The invention discloses a speech signal unknown emotional state identification method, which is characterized in that a speech segment signal sample with unknown emotional state information is subjected to secondary language feature extraction, semantic embedding of an emotional state label is combined, and classification judgment is carried out through a method of a synthesis classifier. In the training stage, extracting sublingual features from a known emotion category training speech segment sample, processing according to a known emotion category name to obtain a known emotion category prototype weight, and solving by combining with a known emotion category training speech segment sample label to obtain an optimal virtual classifier; and in the testing stage, an optimal virtual classifier is used, and the unknown emotion classification judgment is carried out on the testing sample by combining the secondary language features of the unknown emotion classification testing corpus sample and the unknown emotion classification prototype weight. The invention provides a method for recognizing unknown emotion voice signals based on semantic embedding in the aspect of voice signal emotion recognition, and can effectively distinguish unknown emotion from voice signals.

Description

Method for recognizing unknown emotional state of voice signal
Technical Field
The invention belongs to the field of speech signal emotion recognition, and particularly relates to a method for recognizing unknown emotion states of speech signals.
Background
Speech Emotion Recognition (SER) has a wide application background in the fields of human-computer interaction and the like, and can judge the subjective intention of a speaker to be conveyed in a Speech segment and deeper Emotion expression of the speaker by researching Emotion information in a Speech signal. In addition, it is possible to perform speech synthesis of emotion expression for a speech signal by analyzing emotion information in speech. In the aspect of psychological disease diagnosis, the preliminary screening of patients with depression and the like can be realized through related technologies, and a basis is provided for further diagnosis and treatment; in terms of virtual reality, the robot can be enabled to have more powerful emotion analysis and expression capability.

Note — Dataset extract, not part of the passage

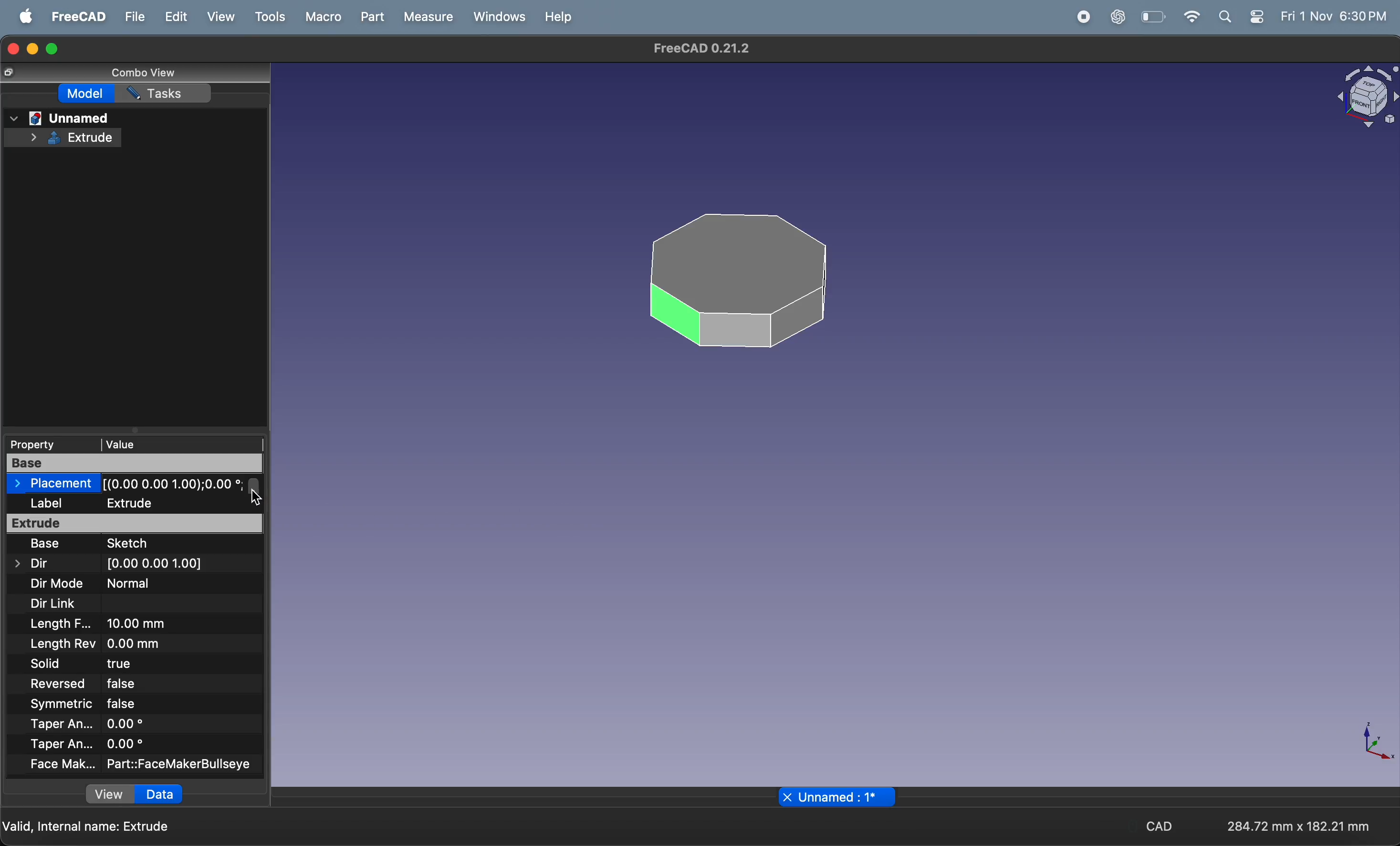 This screenshot has height=846, width=1400. Describe the element at coordinates (12, 47) in the screenshot. I see `closing window` at that location.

The prior art scheme has the problem that the unknown emotion state in the voice signal cannot be effectively recognized, and in a large amount of prior work related to an SER, the emotion state never seen in a training sample cannot be recognized, so that the unknown emotion type cannot be judged and recognized on the voice signal sample. For example, in human-computer interaction, a machine may decide upon receiving an utterance whether the speaker is a complex emotion of credibility, friendliness, or violence. However, the machine will not be able to accomplish this task without teaching it how to estimate the complex emotions or intentions of these speakers.
In the prior art, for example, the following publications are published: xu X, Deng J, Cummins N, et al, Autonomous emission Learning in Speech, AView of zero-Shot Speech emission Recognition [ C ]// Proc. INTERSPEECH 2019,2019: 949-. In the disclosed recognition scheme, emotion space dimension values corresponding to samples in training of known emotion samples need to be labeled, which may bring high manual workload and labeling cost, and increase complexity of a calculation process.
Disclosure of Invention
The invention provides a method for recognizing unknown emotion states of voice signals, which aims to solve the problems that unknown emotion in the voice signals cannot be recognized in the prior art and the problem that in the existing scheme for recognizing the unknown emotion of the voice signals, the known emotion samples need to be labeled in each dimension of each sample emotion space.
In order to solve the technical problems, the invention adopts the following technical scheme:
a speech signal unknown emotion state recognition method comprises the steps of firstly establishing a speech emotion database which comprises a plurality of speech segment samples, wherein each sample has an emotion category label corresponding to the sample; dividing a voice emotion database into a training set consisting of known emotion type samples and a test set consisting of unknown emotion type samples; each sample has a known and unique emotion category label. The method comprises the following steps of:
step one, extracting and generating nFOriginal features of dimension: processing each language segment sample in the training sample set and the test sample set respectively, extracting corresponding secondary language features as original features, and regularizing the original features to obtain N(S)Regularization features corresponding to individual training samples
Figure BDA0003087629330000021
And normalized feature x corresponding to any one test sample(U)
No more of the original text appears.